Mei R. Fu, senior associate dean for research at Rutgers School of Nursing-Camden, has 20 years of progressive experience in faculty and administrative roles.
Mei R. Fu, an internationally recognized nurse scientist, researcher and educator, has been named dean of the George Washington University’s School of Nursing. She will begin the role Jan. 3, 2023.
Fu comes to GW from Rutgers, the State University of New Jersey School of Nursing-Camden, where she is responsible for strengthening research and educational opportunities and developing the school’s strategy and path for excellence and growth.
“Dr. Fu’s wealth of experience in securing funding for impactful research, developing clinical partnerships, supporting faculty and assisting students in advancing their scholarly and career goals, along with her collaborative leadership style, make her an excellent fit to lead the School of Nursing in its second decade,” said Provost Christopher Alan Bracey. “She is energetic and passionate about joining with partners in order to support cutting-edge nursing research and prepare the next generation of nurses to become experts and leaders, and she will build upon the school’s already considerable strengths.”
Fu was elected as a fellow of the American Academy of Nursing in 2012 and served as the leading co-chair for the Genomic Expert Panel for the academy from 2016 to 2019. She was inducted into the International Nurse Researcher Hall of Fame, Sigma Theta Tau International, in 2017. She has received numerous prestigious awards in her field for her leadership, research and mentorship, including from the Oncology Nursing Foundation.
Prior to joining Rutgers, Fu held the inaugural Barry Family and Goldman Sachs Endowed Chair of Professorship in Nursing at Boston College Connell School of Nursing and faculty positions at New York University.
“I am honored to have this opportunity to serve as dean of the GW School of Nursing,” Fu said. “I am looking forward to working with the brilliant students, faculty, staff and alumni of the school who are committed to excellence in patient care, health equity and high-quality teaching and research. Together, we will continue a path of success to advance GW Nursing and further expand the positive impact we have in the communities we serve locally, nationally and internationally.”
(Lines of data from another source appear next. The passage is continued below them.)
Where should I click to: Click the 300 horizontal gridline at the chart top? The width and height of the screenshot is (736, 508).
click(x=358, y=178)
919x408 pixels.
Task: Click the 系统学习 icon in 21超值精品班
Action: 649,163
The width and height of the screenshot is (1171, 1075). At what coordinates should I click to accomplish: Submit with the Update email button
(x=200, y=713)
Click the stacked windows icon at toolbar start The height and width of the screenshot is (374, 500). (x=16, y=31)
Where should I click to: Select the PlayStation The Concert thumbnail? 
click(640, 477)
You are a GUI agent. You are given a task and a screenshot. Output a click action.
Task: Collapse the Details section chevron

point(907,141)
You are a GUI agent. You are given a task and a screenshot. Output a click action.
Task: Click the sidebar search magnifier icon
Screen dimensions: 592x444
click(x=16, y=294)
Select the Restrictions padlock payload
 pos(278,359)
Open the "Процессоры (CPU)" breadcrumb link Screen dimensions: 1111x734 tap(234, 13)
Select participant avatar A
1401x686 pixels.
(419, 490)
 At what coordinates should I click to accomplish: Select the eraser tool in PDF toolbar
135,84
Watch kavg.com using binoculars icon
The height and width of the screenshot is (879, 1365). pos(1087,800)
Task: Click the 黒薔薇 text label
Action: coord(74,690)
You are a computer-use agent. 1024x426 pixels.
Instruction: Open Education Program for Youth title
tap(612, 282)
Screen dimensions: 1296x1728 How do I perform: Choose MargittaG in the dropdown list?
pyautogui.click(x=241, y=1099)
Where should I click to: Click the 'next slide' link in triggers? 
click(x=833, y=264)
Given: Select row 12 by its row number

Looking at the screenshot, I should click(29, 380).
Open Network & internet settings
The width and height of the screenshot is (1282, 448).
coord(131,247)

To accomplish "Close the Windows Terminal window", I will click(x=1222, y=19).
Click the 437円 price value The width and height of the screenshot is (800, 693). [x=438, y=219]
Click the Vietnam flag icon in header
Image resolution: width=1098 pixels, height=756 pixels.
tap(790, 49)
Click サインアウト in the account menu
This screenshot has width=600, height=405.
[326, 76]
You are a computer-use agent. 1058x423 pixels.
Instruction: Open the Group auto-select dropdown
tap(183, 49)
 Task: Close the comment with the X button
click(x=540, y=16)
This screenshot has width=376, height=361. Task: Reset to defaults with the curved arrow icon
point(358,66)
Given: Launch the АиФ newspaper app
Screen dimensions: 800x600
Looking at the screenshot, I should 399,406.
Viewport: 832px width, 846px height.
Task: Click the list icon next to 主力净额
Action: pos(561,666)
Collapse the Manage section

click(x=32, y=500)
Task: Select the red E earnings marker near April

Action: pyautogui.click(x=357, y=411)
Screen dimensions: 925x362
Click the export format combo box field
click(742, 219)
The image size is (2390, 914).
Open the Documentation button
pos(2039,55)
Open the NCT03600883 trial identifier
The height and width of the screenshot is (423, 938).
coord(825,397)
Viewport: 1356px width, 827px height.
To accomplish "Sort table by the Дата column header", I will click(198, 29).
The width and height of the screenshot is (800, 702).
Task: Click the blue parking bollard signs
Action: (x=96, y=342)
As a long-time educator and widely published researcher, Fu has focused her research on cancer-related symptoms, pain, chronic illnesses, quality of life and social determinants of health. She has received and managed grants from prominent organizations including the National Institutes of Health, National Science Foundation and Oncology Nursing Foundation. She has more than 150 high-quality publications in peer-reviewed journals, professional journals, book chapters and scholarly professional publications. She has more than 160 invited or peer-reviewed keynote, podium and poster presentations at international, national, regional and local conferences. She has worked across disciplines with researchers, clinicians, educators and policymakers and held leadership positions in inter-professional organizations such as the Lymphology Association of North America to advance lymphedema and pain research and patient care.
Deeply committed to strengthening diversity, equity and inclusion, Fu has advanced DEI and health equity for Black, Asian and Hispanic populations. At Rutgers, a minority serving institution, she led efforts to create more fellowship opportunities for nursing students, including a donor-supported undergraduate research program.
After obtaining bachelor’s and master’s degrees in China, Fu earned a bachelor of science in nursing, a master of science and doctorate in nursing science, all from the University of Missouri-Columbia. She also had several postdoctoral trainings at the National Institutes of Health.
Fu will take the helm of a school on an upward trajectory. GW Nursing has grown its enrollment, faculty lines, degree programs and research funding over the past several years. Its undergraduate nursing program recently rose nine spots, from 31 to 22, in U.S. New & World Report’s best undergraduate nursing program list for 2022-23. The school’s master’s and doctoral programs also rank highly.
The search for a permanent School of Nursing dean was led by a search committee comprising faculty, trustees, staff, students and an alumna.
“The search committee was extremely impressed with Dr. Fu, whose knowledge, experience and vision will enable the School of Nursing to continue to make an impact on health care and health equity through research, policy and education,” said Christine Pintz, professor of nursing and chair of the search committee.
Pamela Slaven-Lee, senior associate dean for academic affairs and clinical associate professor, has served as interim dean of the School of Nursing since 2021. She will continue to serve in the role until January.
“Dr. Slaven-Lee has been a valuable member of the provost senior leadership team and a strong and steady leader of the School of Nursing, working hard on behalf of all students, faculty and staff and helping the school continue to advance its mission,” Bracey said.